Gemileri sadece denizlerde, koylarda, göllerde görmeye alıştıysanız, size değişik bir müzeyi -her ne kadar adına merkez deseler de, ben müze demeyi uygun gördüm- gezmenizi salık vereceğim.

İzmir’de açılan Arkas Deniz Tarihi Merkezi’nden söz ediyorum.

Lucien Arkas, hazırlanan katalog/kitabın Önsöz’ünde gemi maketleri konusunda bilgi veriyor ve bu maketleri yapanları bize tanıtıyor:

“Deniz ve denizle ilgili her konu hayatım boyunca ilgimi çekmiştir. Yıllar önce bir sergide gördüğüm Engin Alsan’ın yaptığı HMS Victory isimli gemi maketi beni çok etkiledi. Zaman içinde tutkuya dönüyen bu ilgim 30 yılın sonunda beni tarihte izler bırakmış 400 adet geminin maketinden oluşan bir koleksiyonun sahibi yaptı. 

Her biri usta ellerinde şekillenen maketler, temsil ettikleri dönemin efsane gemilerine tekrar hayat verdi. Maket üstatlarımız Metin Gürkan, Bedri Selay, Ergin Bürge, Azme Beydeş, Nezih Bekat, Alpay Türekul, Coşkun Güreli ve Merhim Engin Alsan’a bir kez daha teşekkürlerimi iletmek istiyorum. (...)

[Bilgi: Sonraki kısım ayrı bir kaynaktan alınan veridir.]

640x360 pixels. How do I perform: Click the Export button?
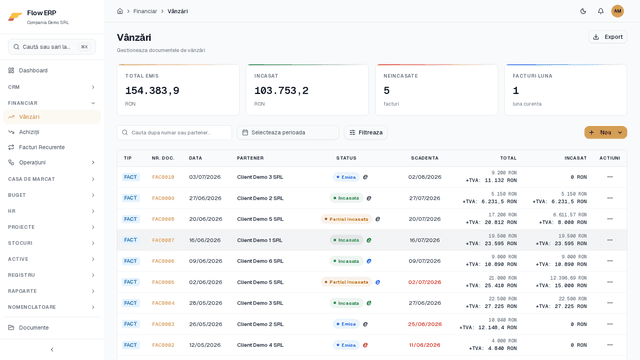point(607,37)
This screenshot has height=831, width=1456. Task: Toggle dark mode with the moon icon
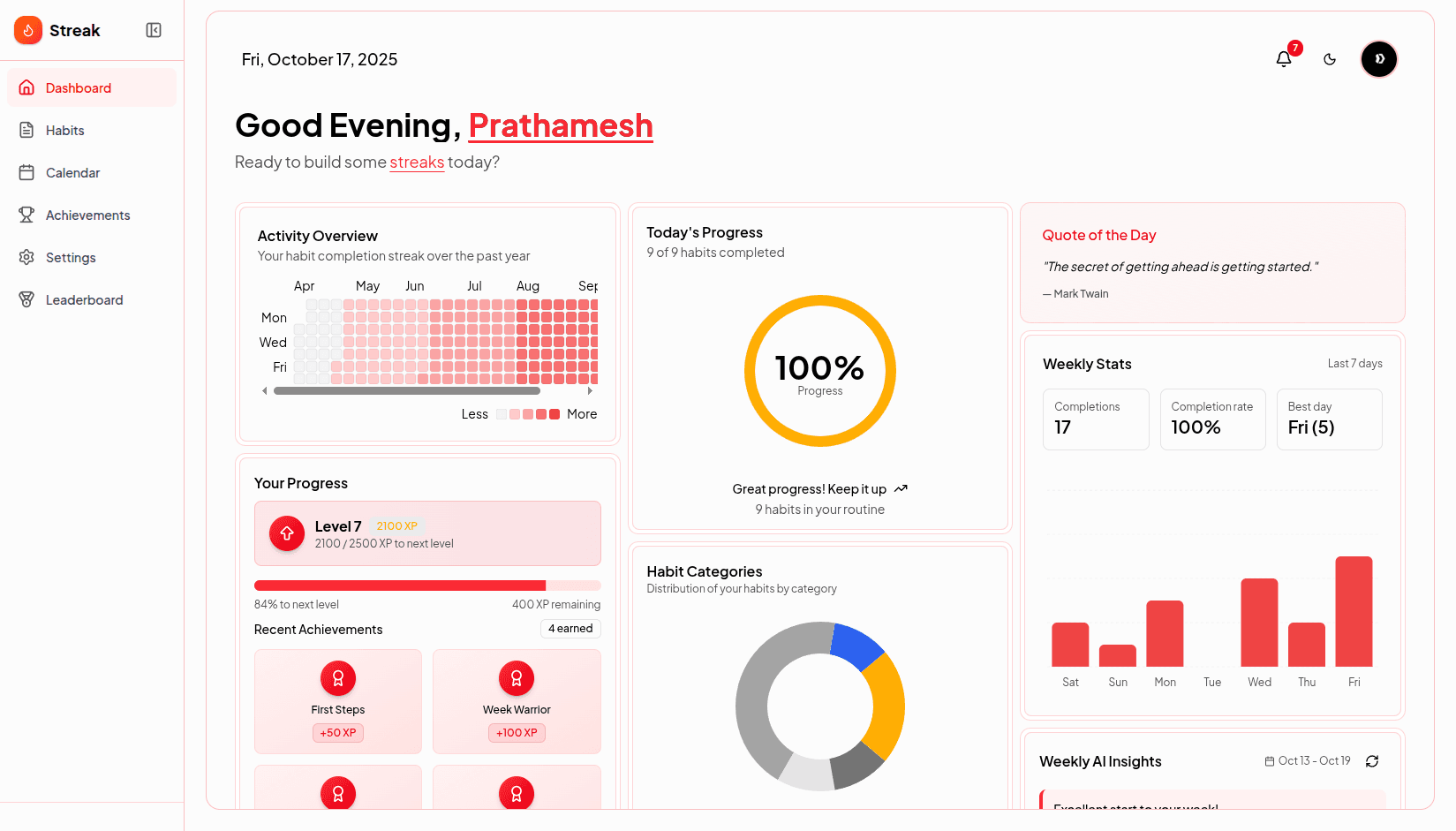tap(1330, 59)
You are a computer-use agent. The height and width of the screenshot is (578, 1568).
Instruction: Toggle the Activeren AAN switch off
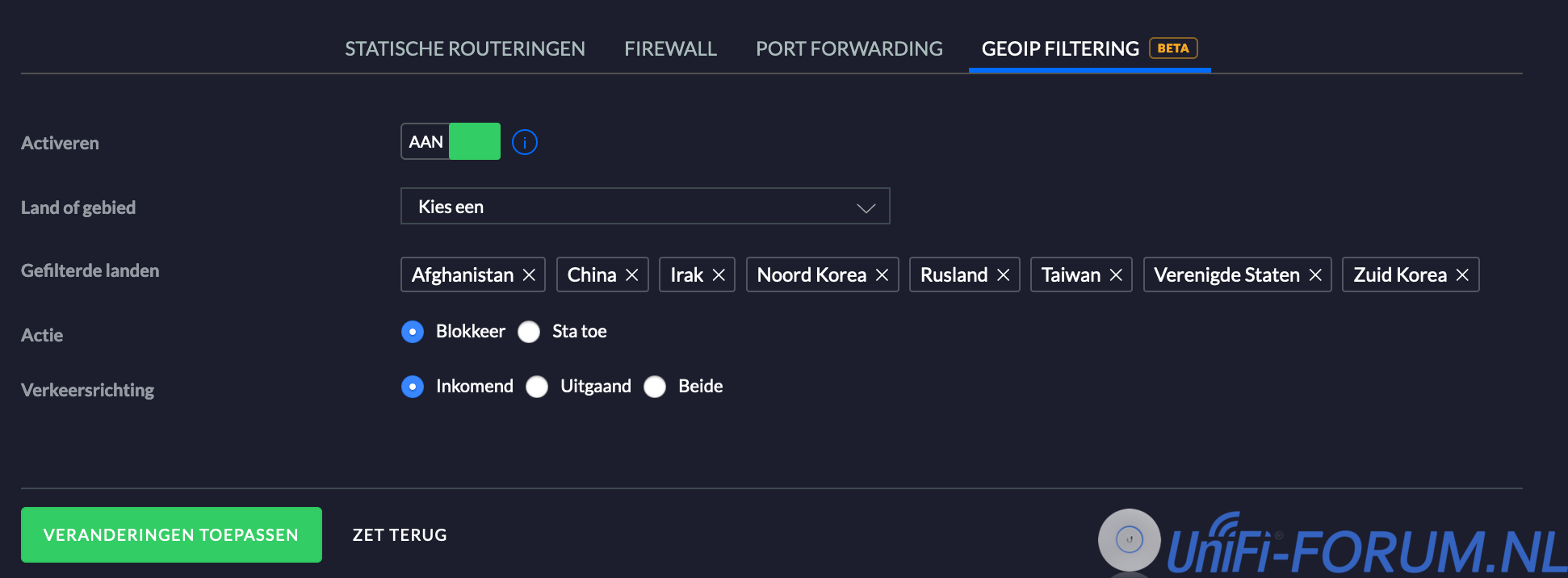click(x=451, y=142)
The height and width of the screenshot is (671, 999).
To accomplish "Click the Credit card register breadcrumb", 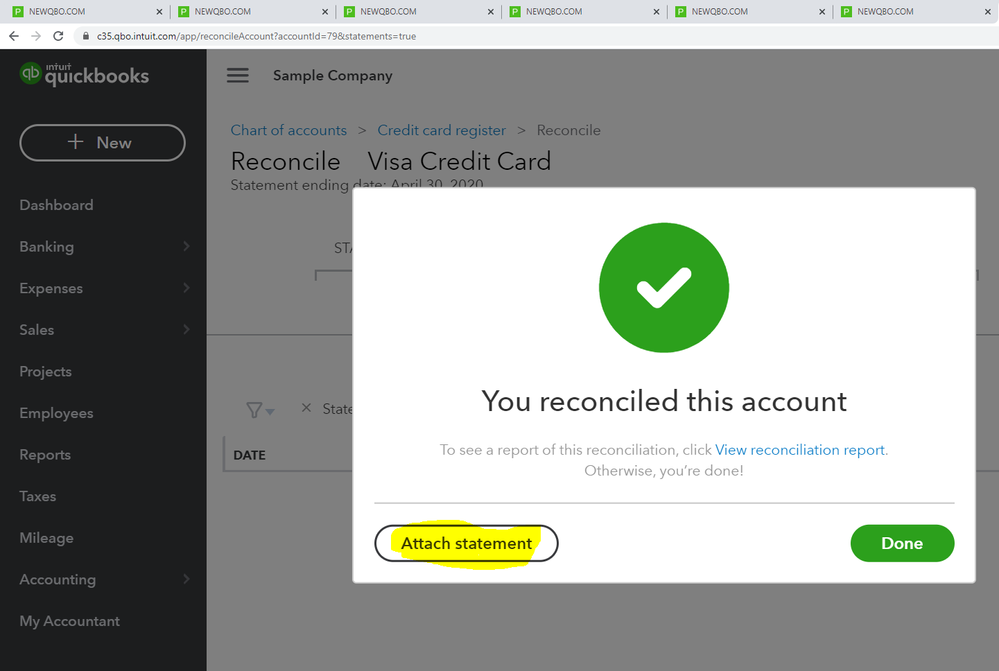I will (x=441, y=130).
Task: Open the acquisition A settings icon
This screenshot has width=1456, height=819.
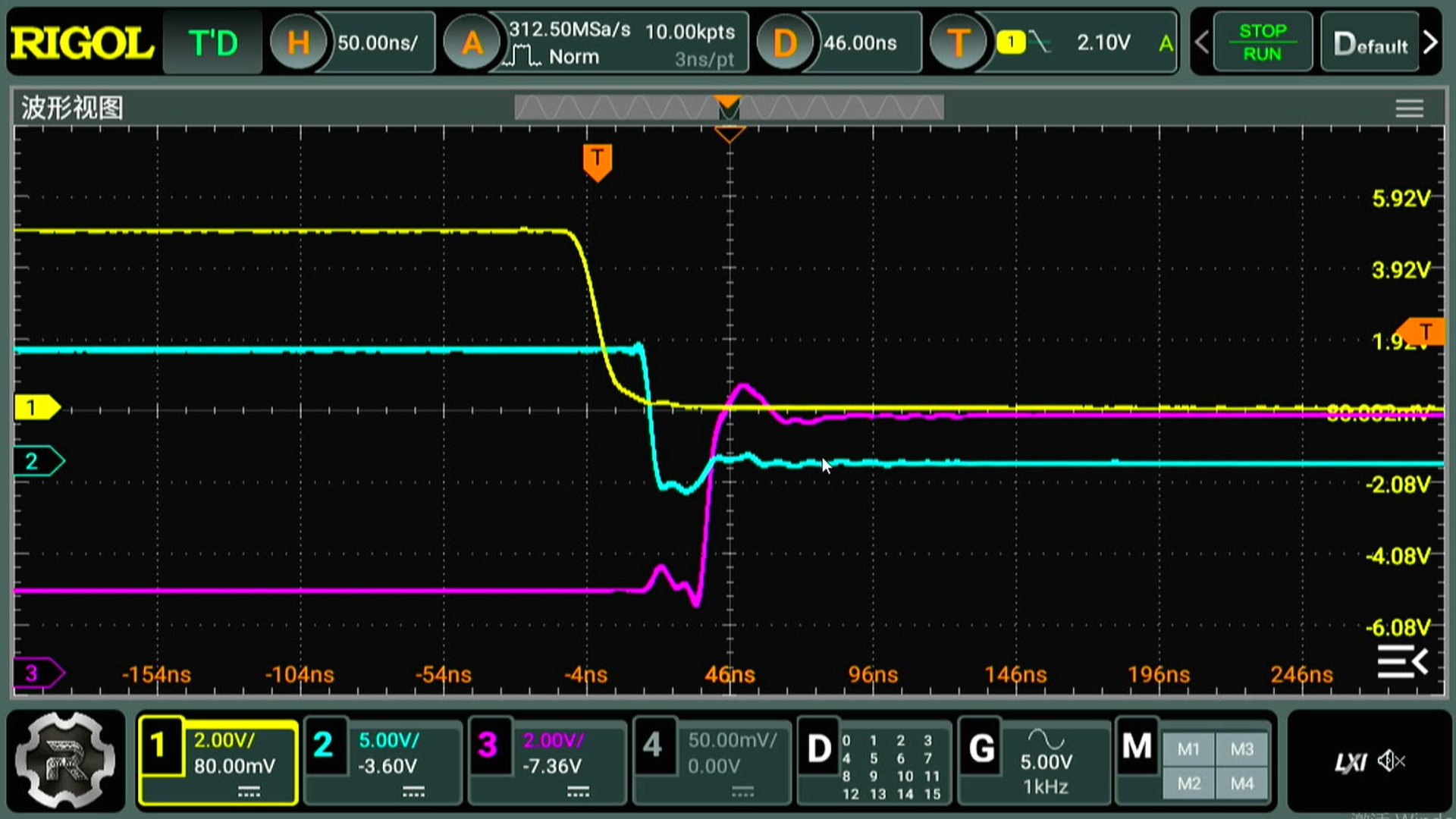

Bu koleksiyonu, denizcilik mirasının yüzlerce yıllık tanıklarını somutlaştırarak hem tarihe ışık tutmak hem de denizcilik sektöründeki gelişimi göstermek adına çok önemsiyorum. Bu nedenle sadece çalışan ve ziyaretçilerimiz ile sınırlı bir grupla bu eserleri paylaşmanın yeterli olmadığı düşüncesiyle bu koleksiyonun özel bir mekânda hayat bulmasını arzu ettim.”

Merkez üç kattan oluşuyor.

Merkez’de 89 gemi maketi, 126 parça gemi antikası ve 67 tablo yer alıyor.

Giriş katında, 20. yüzyıl gemilerini bulursunuz.

Bandırma Vapuru, Savarona Yatı, Kristof Kolomb’un keşif gemileri...

İkinci katta 17. yüzyıldan 20. yüzyıla kadar uzanan zaman dilimindeki gemi maketleri. Bu maketler size denizcilik tarihinin en önemli nesnelerinin görsel tarihini sunuyor.

Maketlere; ünlü deniz ressamları Dixon, Molsted, Roux, Sami Yetik’in tabloları eşlik ediyor.

Zemin kattaki gemi antikaları, denizcilik mesleğinin ne kadar meşakkatli olduğunu gösteriyor.
 
 
Bu bölümde savaş gemilerini de inceleyebilirsiniz.

CUTTY SARK gemisinin maketi önünde durdum, altındaki açıklamayı okudum: “CUTTY SARK çay ticaretinde Thermopylae yelkenlisinden daha iyi verim sağlayabilmek amacıyla ve rakip olarak inşa edilmiş bir sürat gemisidir.

Mottosu da şöyle: “İstenirse bir yol bulunur.”

Gülcemal vapurunun öyküsü de merkezde öğrenilebilir.

Mecidiye, Hamidiye kruvazörlerinin bizim tarihimizdeki yerini bilenler, maketlerini merak ediyorlarsa buraya gelsinler.

Yavuz’u çoğunuz anımsarsınız, savaş tarihindeki yerini bilirsiniz, bu geminin terk edilip sökülmeye gönderilmesinden önce Ara Güler, o geminin filmini yaptı, nedense gösterilmesini önlediler.

Midilli de savaş sırasında önemli işler başardı.

Nusret gemisini de gördüm.

Paşabahçe, savaş gemisi olacakken, savaş bitince şehir hatları vapuru oldu.

İki maketi daha yazmalıyım.

Biri haçlarıyla, dikkati çeken kilise gemisi; ki Ekim İhtilali’nde gemiyi yok etmişler. 

Diğeri de Çar’ın gemisi. Çok süslü, çok görkemli, güvertede bir kuyruklu piyano. Ancak tekne o kadar ağırmış ki, pek hareket edemiyormuş. Olsun orada oturmak da güzel.

Konumuzu uzatmak istemedim, yoksa denizle ilgili o kadar çok dize, o kadar çok satır belleğime düştü ki.